The insane traffic jams that coagulate every day throughout the city by drivers who seemingly have no sense of direction or fear of death, mixed with scooters of all varieties that zip in and out of congested cars as if they are exempt from the laws (of which there seem to be none) sluicing by everyone like running water off jagged rocks . . .

Or finally trying Mofongo, a dish made from mashed green plantains with garlic, olive oil and pork rinds (or bacon) with a taste so unique that it is reminiscent of a kiss of love . . . 

The warning from a native Dominican that she will make the guacamole of my preference from  avocados the size of footballs with no onions – but that it “Will not be very tasty that way.”

Or the cheerful trills of “¡Hola!” in the morning at the hotel that I am staying as I step on marble stairs from the fourth floor to partake in the morning’s buffet of fruit, bread, pork, and a pea-green mixture of something that is being consumed by the others with gusto from huge mounds off their plates, but I decide to take the conservative approach and try just a tablespoon or two . . . 

bakeryThe donut at the bakery in downtown Santiago that has some sugar pressed into the dough that resembles dry bread with sweetness, washed down with a morning Sprite because it was suggested that I stay away from the water.

Or the kindness of a woman on the side streets who let a buyer go without paying for her fruit because she was short on pesos – but not hunger,  who said she would bring the money later, or the next day . . .

Or feeling like a member of the family as I ate lunch at a resident’s home not far from my hotel which consisted of sausages, chicken, potato salad and cracker-like bread, a cold Coke, and cooked plantains with brown sugar and cinnamon.

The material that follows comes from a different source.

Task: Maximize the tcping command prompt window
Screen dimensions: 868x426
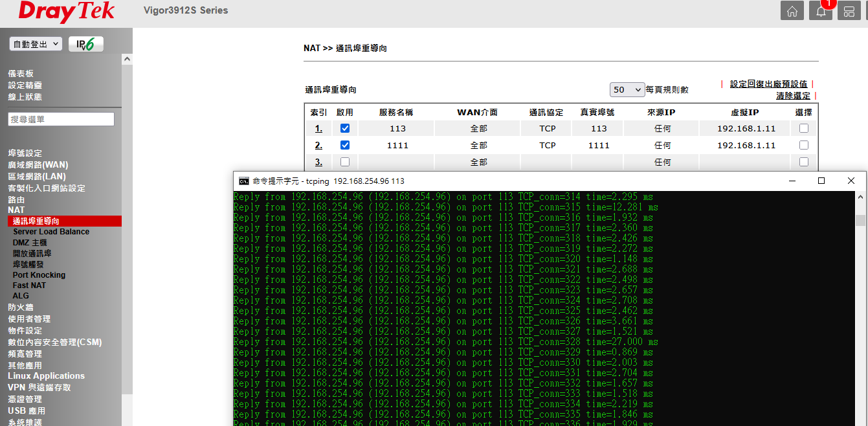Action: tap(821, 181)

The renewed respect I have for the process of making cigars in a hands-on industry that has been around for generations and will continue to thrive regardless of governmental ignorance and the insouciance from the public-at-large.

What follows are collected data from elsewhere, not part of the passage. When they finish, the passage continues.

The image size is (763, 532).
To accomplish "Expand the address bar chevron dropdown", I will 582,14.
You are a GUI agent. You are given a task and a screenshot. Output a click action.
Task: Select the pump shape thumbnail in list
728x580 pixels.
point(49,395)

This sorting process of impressions caught in this mental meshed fabric will never be complete as the color and size of tobacco leaves are in the factory.

No.  I will forever be draped by this sparkling, silken net chock-full of reminiscences.  And I will return to cast yet another one into the bright sun, blue skies, and chaotic traffic jams soon again to catch what riches I can that will live within me forever.



2 thoughts on “Chunks from the Dominican . . .

  1. Patrick

    I’m jealous of your wonderful trip. I’m sure much more insight will be forthcoming. I have a couple of outstanding open invitations for just such a sabbatical in Dominica.
    It’s been fun joining you, Life is good.